• **About this task**: Below are the records; copy every line in them that holds the string "agent".

● ● ● ● ● ● ●

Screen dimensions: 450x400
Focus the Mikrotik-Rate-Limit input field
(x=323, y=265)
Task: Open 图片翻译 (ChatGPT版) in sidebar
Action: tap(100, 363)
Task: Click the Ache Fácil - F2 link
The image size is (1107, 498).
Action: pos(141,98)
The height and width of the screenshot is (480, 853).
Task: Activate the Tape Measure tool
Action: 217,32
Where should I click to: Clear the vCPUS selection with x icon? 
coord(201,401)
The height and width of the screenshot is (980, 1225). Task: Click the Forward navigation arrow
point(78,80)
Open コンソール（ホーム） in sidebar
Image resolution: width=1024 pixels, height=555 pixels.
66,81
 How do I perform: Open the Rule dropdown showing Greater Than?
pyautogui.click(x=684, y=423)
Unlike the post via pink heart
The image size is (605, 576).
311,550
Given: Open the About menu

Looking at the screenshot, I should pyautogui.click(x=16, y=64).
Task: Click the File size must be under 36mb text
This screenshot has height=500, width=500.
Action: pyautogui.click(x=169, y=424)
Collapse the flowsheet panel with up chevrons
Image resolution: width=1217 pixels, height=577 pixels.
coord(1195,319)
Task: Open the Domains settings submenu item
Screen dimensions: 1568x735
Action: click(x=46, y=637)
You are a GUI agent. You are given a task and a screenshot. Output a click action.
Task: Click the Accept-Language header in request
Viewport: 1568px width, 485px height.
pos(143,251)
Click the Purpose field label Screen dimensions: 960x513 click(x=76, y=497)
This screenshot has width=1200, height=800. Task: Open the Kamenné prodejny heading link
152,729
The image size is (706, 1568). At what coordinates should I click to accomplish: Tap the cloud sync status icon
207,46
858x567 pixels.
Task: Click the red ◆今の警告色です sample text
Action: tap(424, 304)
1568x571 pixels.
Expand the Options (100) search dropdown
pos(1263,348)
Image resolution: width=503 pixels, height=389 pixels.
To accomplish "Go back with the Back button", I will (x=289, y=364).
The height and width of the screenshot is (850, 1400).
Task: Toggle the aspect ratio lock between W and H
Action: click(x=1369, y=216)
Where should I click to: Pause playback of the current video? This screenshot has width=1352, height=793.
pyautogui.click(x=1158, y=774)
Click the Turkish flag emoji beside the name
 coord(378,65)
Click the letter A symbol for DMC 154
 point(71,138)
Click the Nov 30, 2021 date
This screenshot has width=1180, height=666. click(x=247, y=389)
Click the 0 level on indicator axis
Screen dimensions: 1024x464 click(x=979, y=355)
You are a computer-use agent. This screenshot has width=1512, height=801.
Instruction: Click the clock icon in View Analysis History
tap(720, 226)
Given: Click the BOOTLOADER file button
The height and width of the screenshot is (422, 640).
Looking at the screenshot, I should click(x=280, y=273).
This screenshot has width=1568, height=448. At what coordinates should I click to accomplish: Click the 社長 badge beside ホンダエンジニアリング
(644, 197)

● ● ● ● ● ● ●

• **Written answer**:
You are a GUI agent. You are given a task and a screenshot. Output a click action.
You are a computer-use agent. This screenshot has width=1512, height=801.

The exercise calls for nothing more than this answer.